Description
The Real-time Transport Protocol (RTP) is an IETF-defined protocol (RFC 3550) that is extensively adopted and profiled within 3GPP standards for carrying real-time multimedia traffic. It is not a 3GPP-invented protocol but a crucial building block used in Packet-Switched Streaming (PSS), Multimedia Broadcast/Multicast Service (MBMS), and IP Multimedia Subsystem (IMS)-based services like Voice over LTE (VoLTE) and Video over LTE (ViLTE). RTP typically runs on top of UDP to provide timely delivery over IP networks. Its primary function is to provide payload type identification, sequence numbering, timestamping, and delivery monitoring.
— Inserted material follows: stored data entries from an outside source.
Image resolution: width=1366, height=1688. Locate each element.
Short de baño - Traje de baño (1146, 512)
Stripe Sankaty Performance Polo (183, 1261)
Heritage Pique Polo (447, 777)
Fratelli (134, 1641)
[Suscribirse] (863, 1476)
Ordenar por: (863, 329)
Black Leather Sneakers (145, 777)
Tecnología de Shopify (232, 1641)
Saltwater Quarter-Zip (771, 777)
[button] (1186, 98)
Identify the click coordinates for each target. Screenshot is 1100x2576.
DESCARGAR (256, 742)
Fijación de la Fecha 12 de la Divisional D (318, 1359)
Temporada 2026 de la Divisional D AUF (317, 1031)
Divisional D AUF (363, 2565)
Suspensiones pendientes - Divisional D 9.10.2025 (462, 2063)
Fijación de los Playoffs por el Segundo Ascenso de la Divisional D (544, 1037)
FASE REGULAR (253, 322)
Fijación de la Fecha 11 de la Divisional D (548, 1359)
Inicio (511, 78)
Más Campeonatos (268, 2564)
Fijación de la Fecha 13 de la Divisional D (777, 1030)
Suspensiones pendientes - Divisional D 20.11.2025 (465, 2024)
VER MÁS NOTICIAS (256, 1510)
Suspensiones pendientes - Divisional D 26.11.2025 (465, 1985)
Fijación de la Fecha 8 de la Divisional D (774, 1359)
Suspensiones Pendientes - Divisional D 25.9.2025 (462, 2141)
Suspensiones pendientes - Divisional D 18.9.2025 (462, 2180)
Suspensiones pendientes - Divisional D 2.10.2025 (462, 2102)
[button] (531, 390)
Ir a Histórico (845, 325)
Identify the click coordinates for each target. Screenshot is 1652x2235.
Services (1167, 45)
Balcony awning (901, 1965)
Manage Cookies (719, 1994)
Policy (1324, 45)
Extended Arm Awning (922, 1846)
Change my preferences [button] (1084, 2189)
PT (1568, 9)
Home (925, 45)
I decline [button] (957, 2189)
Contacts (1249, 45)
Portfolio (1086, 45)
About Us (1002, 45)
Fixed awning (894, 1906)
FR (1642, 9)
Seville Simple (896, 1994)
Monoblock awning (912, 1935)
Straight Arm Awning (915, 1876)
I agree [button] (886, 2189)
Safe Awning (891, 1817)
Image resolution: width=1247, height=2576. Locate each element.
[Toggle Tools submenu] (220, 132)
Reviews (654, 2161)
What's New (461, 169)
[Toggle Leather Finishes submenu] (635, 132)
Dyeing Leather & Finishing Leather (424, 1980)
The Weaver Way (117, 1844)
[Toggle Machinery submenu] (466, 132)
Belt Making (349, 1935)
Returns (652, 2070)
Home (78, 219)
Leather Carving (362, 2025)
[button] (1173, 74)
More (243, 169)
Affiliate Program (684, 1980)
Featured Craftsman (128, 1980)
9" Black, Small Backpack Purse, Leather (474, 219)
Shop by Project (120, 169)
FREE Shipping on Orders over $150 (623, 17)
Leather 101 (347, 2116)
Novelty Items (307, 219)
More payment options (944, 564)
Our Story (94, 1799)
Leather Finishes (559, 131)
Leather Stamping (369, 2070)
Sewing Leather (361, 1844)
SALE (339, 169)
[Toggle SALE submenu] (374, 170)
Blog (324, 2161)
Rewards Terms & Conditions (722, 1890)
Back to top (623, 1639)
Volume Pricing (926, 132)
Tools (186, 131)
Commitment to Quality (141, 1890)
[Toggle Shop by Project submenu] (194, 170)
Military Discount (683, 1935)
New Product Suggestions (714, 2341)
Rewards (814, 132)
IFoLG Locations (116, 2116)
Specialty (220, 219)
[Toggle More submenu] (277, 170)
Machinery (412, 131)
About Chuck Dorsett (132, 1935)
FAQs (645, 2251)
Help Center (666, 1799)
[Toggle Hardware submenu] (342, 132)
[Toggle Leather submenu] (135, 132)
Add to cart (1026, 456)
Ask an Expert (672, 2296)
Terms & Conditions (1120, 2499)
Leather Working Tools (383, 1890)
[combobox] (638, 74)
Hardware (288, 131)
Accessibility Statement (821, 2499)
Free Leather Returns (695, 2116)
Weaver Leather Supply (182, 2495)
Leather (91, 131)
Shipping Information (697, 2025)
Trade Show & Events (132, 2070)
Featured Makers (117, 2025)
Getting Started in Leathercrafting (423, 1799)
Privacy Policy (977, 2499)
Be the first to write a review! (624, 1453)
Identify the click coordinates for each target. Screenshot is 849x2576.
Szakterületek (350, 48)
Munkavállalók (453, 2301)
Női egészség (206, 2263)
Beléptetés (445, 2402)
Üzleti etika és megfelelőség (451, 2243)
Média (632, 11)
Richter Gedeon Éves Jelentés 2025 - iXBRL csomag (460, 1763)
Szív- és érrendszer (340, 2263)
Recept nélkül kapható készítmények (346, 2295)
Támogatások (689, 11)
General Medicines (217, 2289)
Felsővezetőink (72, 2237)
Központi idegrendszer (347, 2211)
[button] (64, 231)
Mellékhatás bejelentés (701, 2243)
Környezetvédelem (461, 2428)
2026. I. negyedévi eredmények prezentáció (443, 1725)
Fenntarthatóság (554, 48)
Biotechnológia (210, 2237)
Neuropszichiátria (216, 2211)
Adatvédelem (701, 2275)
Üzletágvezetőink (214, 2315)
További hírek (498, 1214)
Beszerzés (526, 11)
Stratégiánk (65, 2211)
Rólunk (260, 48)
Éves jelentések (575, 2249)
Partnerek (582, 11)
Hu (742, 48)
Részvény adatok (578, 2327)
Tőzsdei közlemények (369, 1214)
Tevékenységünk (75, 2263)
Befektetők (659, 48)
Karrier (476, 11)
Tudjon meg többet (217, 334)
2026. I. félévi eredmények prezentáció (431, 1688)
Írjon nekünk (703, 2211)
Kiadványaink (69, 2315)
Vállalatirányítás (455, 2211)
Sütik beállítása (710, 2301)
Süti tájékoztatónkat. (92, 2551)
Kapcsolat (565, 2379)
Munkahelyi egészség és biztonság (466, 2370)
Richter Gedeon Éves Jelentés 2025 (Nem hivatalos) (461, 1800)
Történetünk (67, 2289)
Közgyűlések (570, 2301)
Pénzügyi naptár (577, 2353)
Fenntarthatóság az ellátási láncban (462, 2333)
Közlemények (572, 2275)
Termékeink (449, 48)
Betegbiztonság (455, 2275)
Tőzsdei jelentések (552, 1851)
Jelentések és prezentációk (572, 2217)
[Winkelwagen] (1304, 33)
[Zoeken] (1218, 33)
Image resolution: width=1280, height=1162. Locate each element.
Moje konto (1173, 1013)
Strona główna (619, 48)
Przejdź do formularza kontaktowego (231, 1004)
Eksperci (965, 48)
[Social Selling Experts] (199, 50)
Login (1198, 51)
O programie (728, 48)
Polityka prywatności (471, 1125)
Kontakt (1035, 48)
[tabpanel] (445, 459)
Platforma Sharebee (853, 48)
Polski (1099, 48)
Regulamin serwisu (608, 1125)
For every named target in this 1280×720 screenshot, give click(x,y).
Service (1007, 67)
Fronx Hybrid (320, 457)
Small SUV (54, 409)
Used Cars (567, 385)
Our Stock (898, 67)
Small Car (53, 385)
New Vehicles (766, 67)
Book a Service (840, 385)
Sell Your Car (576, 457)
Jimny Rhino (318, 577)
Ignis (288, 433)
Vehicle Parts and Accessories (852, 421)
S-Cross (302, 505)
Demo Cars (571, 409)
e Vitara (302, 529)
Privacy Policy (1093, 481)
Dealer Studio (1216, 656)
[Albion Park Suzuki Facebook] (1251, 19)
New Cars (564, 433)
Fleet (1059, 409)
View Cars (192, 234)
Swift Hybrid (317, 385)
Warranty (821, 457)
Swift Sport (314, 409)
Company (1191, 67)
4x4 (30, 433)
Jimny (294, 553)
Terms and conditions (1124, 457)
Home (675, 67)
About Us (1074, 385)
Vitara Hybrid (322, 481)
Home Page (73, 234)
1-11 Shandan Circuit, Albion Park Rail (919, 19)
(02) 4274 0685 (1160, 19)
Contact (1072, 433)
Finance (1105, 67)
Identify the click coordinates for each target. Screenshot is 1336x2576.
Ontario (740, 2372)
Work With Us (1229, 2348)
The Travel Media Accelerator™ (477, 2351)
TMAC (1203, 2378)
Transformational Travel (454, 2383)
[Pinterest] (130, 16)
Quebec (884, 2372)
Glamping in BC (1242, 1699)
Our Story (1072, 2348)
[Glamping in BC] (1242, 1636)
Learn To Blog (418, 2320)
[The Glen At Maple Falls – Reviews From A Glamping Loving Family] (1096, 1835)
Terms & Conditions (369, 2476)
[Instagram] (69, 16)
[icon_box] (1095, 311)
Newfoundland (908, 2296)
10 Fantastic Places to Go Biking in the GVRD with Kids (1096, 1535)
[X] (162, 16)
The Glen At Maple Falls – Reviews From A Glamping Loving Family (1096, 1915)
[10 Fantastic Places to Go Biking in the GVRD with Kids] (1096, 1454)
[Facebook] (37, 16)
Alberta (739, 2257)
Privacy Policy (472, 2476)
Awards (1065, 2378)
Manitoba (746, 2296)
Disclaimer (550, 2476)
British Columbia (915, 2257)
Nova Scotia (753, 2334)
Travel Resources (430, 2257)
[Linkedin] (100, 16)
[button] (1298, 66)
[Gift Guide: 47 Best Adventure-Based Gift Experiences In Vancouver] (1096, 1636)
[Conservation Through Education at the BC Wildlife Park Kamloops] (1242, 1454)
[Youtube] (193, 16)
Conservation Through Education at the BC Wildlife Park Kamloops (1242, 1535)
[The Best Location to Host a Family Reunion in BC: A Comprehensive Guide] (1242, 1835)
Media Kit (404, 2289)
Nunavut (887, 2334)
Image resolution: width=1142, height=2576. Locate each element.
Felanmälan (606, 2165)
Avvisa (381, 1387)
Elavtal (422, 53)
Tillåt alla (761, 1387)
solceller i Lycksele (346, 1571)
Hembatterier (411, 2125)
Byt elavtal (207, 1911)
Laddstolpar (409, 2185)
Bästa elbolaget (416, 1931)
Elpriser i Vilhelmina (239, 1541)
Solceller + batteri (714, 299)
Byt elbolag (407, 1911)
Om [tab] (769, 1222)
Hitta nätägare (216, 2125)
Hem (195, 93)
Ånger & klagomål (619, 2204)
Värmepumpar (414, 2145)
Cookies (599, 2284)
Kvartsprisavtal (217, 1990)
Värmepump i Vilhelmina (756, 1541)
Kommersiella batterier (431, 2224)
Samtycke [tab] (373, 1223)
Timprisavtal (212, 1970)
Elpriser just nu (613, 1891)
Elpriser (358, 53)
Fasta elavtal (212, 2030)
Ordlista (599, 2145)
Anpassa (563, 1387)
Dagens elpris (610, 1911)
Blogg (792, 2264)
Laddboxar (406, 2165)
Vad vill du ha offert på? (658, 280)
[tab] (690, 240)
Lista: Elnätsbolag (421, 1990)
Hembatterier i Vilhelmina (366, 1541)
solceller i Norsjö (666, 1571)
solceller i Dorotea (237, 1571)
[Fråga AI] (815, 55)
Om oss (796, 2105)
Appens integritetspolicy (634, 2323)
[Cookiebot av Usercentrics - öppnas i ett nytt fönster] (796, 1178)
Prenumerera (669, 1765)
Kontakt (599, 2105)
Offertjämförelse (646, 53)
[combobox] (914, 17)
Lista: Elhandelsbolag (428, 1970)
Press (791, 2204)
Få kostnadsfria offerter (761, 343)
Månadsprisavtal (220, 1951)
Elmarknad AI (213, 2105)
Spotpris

An RTP packet consists of a header and a payload. The header includes critical fields: a sequence number to detect packet loss and reorder packets, a timestamp to enable correct playout timing and synchronization between media streams (e.g., audio and video), a synchronization source (SSRC) identifier to distinguish multiple sources in a session, and a payload type field to identify the codec format (e.g., AMR-WB, EVS, H.264, VP8). The payload contains the compressed media data generated by the codec. RTP itself does not guarantee QoS or timely delivery; it relies on lower-layer protocols and network QoS mechanisms (like QoS Class Identifiers in 5G) for that. Its companion protocol, the RTP Control Protocol (RTCP), provides out-of-band statistics and control information for the session.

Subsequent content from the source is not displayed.